What you should do - Each record below is to be set down again precisely.

Exercise data -
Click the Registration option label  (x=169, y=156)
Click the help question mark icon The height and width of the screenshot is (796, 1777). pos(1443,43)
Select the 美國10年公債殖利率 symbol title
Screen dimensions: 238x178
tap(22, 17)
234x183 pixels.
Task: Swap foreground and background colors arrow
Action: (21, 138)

Answer to this exercise -
Click the Registration option label  (x=169, y=156)
Click the help question mark icon The height and width of the screenshot is (796, 1777). pos(1443,43)
Select the 美國10年公債殖利率 symbol title
Screen dimensions: 238x178
tap(22, 17)
234x183 pixels.
Task: Swap foreground and background colors arrow
Action: (21, 138)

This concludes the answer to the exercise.